I recently upgraded to 2.0.0 in production and have had a couple
instances (always in the middle of the night, of course) when our
secondary node will spike to 100% CPU on all cores and start
increasing vsize like crazy. Load was 50-60. Queries all start timing
out. This time, I had some logging set up.
I have 3 nodes (1 master, 1 arbiter, and 1 slave) in a replica set. I
send lots of reads to the slave. Journaling is off on the slave but
enabled on the master.
Here is mongostat:
http://pastebin.com/ZX75Gfem
The only interesting thing is that around the same time CPU spiked to
100%, vsize started increasing rapidly while mapped stayed the same.

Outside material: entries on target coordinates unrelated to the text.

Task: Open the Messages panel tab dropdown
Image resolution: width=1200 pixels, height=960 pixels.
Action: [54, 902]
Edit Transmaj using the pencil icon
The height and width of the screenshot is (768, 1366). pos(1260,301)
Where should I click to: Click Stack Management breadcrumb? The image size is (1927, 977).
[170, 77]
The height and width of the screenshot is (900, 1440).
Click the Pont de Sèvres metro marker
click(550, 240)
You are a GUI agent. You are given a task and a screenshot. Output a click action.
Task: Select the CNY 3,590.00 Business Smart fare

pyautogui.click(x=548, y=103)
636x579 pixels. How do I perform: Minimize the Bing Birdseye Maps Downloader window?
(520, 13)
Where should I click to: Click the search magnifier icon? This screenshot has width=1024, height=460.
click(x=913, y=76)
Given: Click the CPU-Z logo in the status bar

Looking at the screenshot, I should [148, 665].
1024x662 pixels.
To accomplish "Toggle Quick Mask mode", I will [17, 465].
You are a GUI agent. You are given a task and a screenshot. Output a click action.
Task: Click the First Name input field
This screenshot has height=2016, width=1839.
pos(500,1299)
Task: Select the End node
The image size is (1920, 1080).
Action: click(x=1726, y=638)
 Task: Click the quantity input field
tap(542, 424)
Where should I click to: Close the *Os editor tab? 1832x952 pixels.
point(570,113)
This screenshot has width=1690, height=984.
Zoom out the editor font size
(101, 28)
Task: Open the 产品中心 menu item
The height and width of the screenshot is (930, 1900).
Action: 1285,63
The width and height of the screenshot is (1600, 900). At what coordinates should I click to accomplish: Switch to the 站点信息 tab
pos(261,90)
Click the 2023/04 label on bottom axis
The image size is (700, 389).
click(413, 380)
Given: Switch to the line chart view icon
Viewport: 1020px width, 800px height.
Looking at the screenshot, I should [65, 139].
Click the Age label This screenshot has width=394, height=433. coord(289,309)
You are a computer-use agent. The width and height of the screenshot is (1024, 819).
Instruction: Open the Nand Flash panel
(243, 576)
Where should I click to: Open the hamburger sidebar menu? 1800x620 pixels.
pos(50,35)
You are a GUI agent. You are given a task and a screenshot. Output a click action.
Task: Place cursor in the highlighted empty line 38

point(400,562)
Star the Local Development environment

Here is db.serverStatus():
http://pastebin.com/qR83Di0c
The queue is backed up because I had already issued the restart
request, so you can ignore that. Before I sent the HUP the read and
write queue were at 0.
There wasn't a lot of interesting stuff in mongod.log except for lots
of these:
Wed Sep 21 11:31:43 [conn3927] warning: virtual size (17783MB) -
mapped size (12443MB) is large. could indicate a memory leak
and a lot of these:
Wed Sep 21 11:26:49 [conn2133184] serverStatus was very slow: { after
basic: 0, middle of mem: 1120, after mem: 1120, after connections:
1120, after extra info: 1120, after counters: 1120, after repl: 1120,
after asserts: 1120, after dur: 1120, at end: 1120 }
Here is vmstat:
procs -----------memory---------- ---swap-- -----io---- --system--
-----cpu------
r b swpd free buff cache si so bi bo in cs us
sy id wa st
17 0 72324 382292 27216 9811836 0 0 346 166 20 8 21
2 66 12 0
15 0 72324 381192 27216 9811864 0 0 0 0 1717 2202 99
1 0 0 0
15 0 72324 379960 27224 9811868 0 0 0 8 1904 2252 99
1 0 0 0
16 0 72324 378256 27240 9811892 0 0 0 1230 1527 1771
100 0 0 0 0
15 0 72324 375264 27240 9811912 0 0 0 0 1635 1951 99
1 0 0 0
16 0 72324 374924 27264 9811932 0 0 0 108 1705 1792
100 0 0 0 0
iostat showed plenty of available iops.
I'm running on CentOS 5.6 on a Rackspace server. I have a numa
processor but boot with numa=off
$ numactl --hardware
available: 1 nodes (0)
node 0 size: 16142 MB
node 0 free: 1035 MB
node distances:
node 0
0: 10
Possibly related:
http://groups.google.com/group/mongodb-user/browse_thread/thread/65cf5f6c0b456642
https://jira.mongodb.org/browse/SERVER-3822?page=com.atlassian.jira.plugin.system.issuetabpanels%3Achangehistory-tabpanel
Hope you can help! I think I will downgrade to 1.8.6 in the meantime.